*Tasks to perform:*
[a] In the Allahabad High Court judgment below, what total income did the Income Tax Officer determine in the original assessment for Assessment Year 1977-78?
[b] From the Allahabad High Court judgment below, return the passage starting at "High Court of" and ending at "Prakash Krishna, J.".

── Document section

High Court of Judicature at Allahabad
Case Law Search
U.P.State Brassware v. cit - INCOME TAX REFERENCE No. 37 of 1984  RD-AH 1153 (12 October 2004)
I.T.R. 37 OF 1984
The U.P. State Brassware Corporation Ltd., Moradabad v. the C.I.T., Lucknow
Hon'ble R.K.Agrawal, J.
Hon'ble Prakash Krishna, J.
(Delivered by R.K.Agrawal, J.)
The Income Tax Appellate Tribunal, Delhi has referred the following three questions of law under Section 256(1) of the Income Tax Act, 1961, hereinafter referred to as the Act for opinion to this Court:-
"1. Whether on facts and in law, the Tribunal was justified in confirming the action of the CIT(Appeals) who upheld the action of the Income-tax Officer in taking action u/s 148 of the Income-tax Act, 1961.
2. Whether on facts and in the circumstances of the case, the Tribunal was justified in upholding the action of the CIT(Appeals), who confirmed the addition of Rs.10,417/- made by the Income Tax Officer under sec. 143 (3)/148 on account of interest payable to U.P. Government on Seed Loan taken by the company.
3. Whether on facts and in law and in the circumstances of the case, the Tribunal was legally right in holding that the interest payable to U.P. Government on seed loan taken was not deductible from the interest earned from the investments of the same loan by the appellant."
Briefly stated the facts giving rise to the present Reference are as follows :-
The applicant is a company incorporated under the provisions of the Companies Act, 1956. It is a Government of U.P. Undertaking. For the Assessment Year 1977-78 for which the previous year is the financial year, the Income Tax Officer completed the assessment vide order dated 31st December, 1977 determining the total income at Rs.1,40,552/- . In the said assessment the Income-tax Officer while computing interest under the head ''income from other sources' allowed the deduction of Rs.10,417/- being the amount of interest paid by the applicant to the U.P. Government in respect of ''Seed Loan for Industrial Estate'. Subsequently, he came across a decision of the Calcutta High Court in the case of C.I.T. v. New Central Jute Mills Co. Ltd., (1979) 118 ITR 1005 and on the basis of the information as to the legal proposition laid down in the said ruling he came to believe that as a result of allowance of deduction of interest expenditure of Rs.10.417/- in the original assessment income to that extent had escaped assessment. He issued notice under Section 148 of the Act. In response to the said notice the applicant filed the return of income. In the re-assessment proceeding the Income-tax Officer withdrew the deduction of Rs.10,417/- resulting in the taxable income assessed at Rs.1,50,970/. The reassessment order has been upheld by the Commissioner of Income Tax (Appeals) as also by the Income Tax Appellate Tribunal, Delhi.

────
── Data shown

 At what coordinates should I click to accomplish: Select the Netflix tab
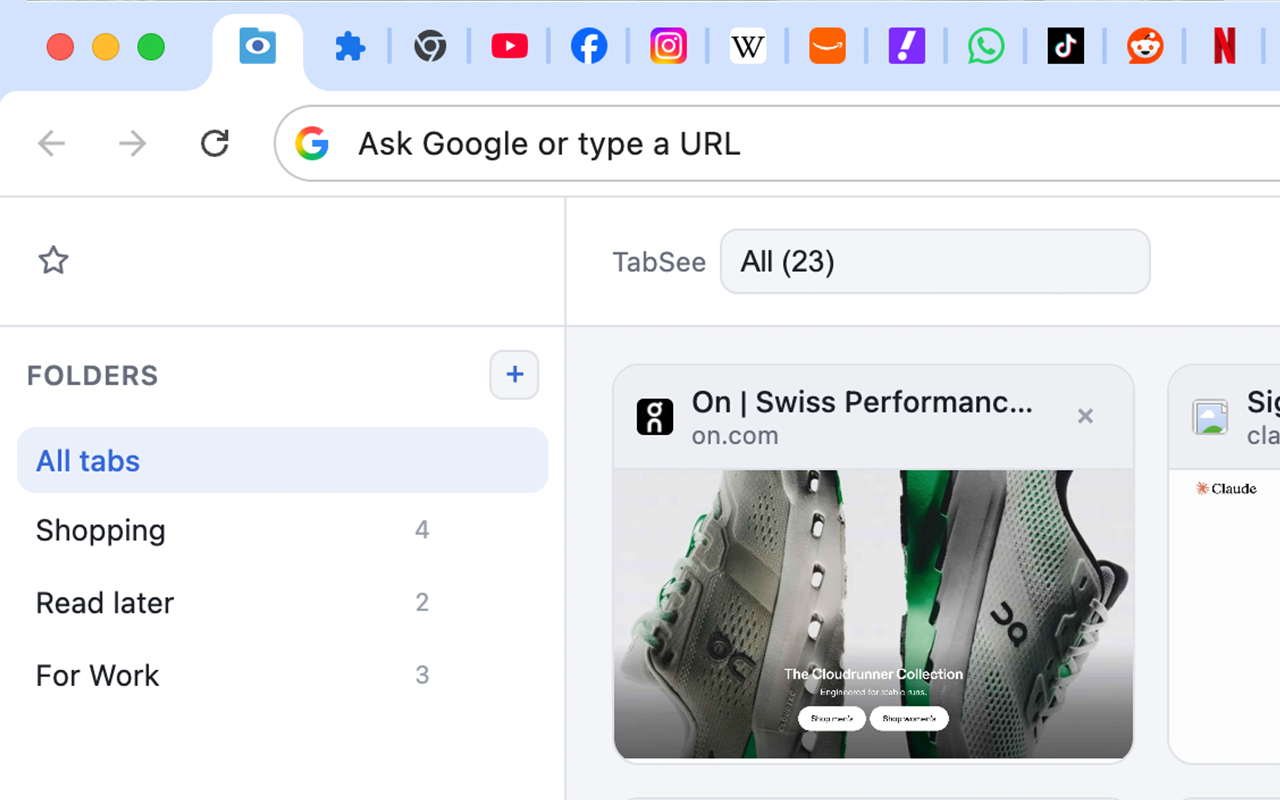[1225, 46]
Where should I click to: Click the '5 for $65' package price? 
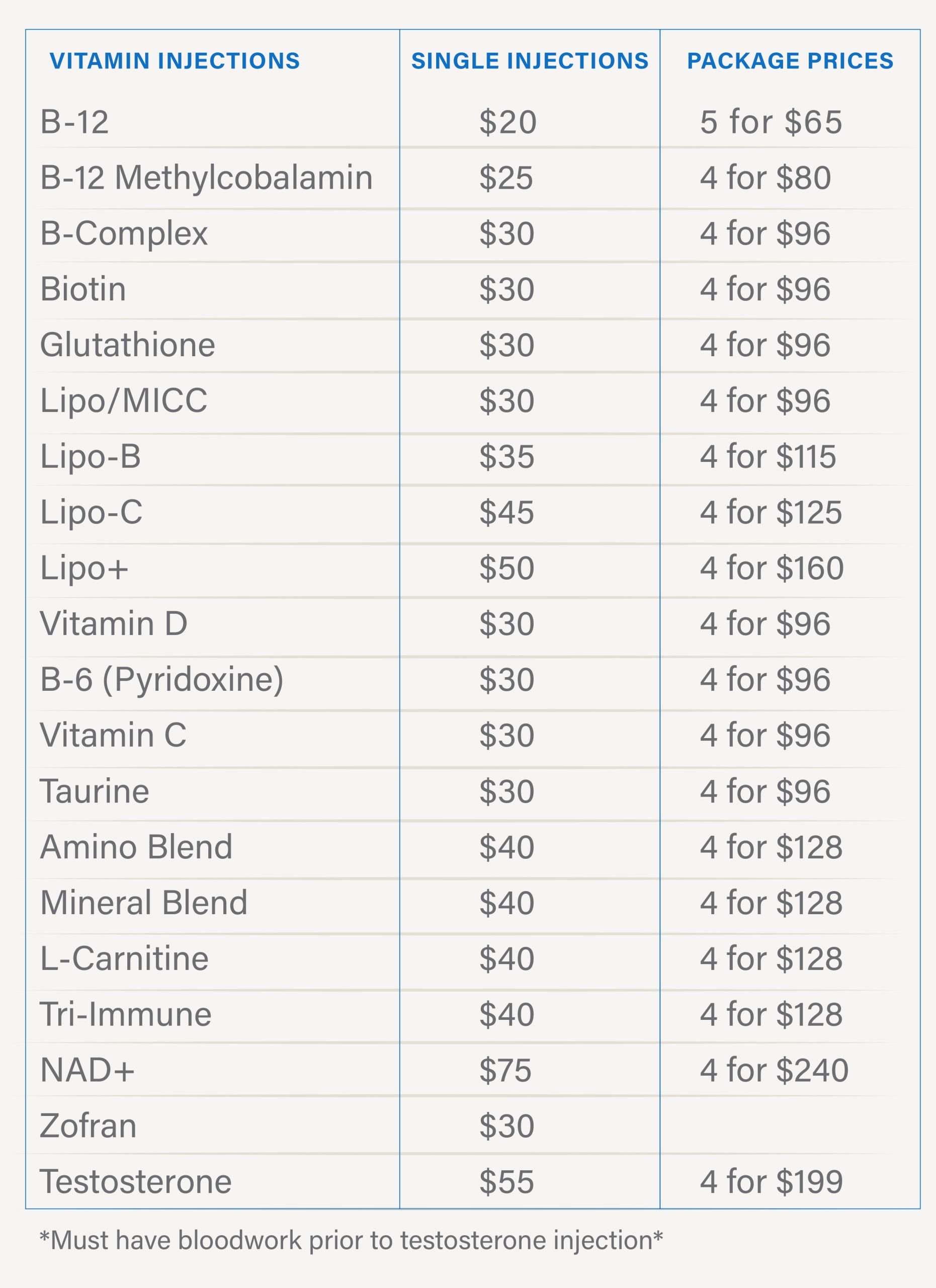[770, 122]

────

*Answer set:*
[a] Rs.1,40,552/-

[b]
High Court of Judicature at Allahabad
Case Law Search
U.P.State Brassware v. cit - INCOME TAX REFERENCE No. 37 of 1984  RD-AH 1153 (12 October 2004)
I.T.R. 37 OF 1984
The U.P. State Brassware Corporation Ltd., Moradabad v. the C.I.T., Lucknow
Hon'ble R.K.Agrawal, J.
Hon'ble Prakash Krishna, J.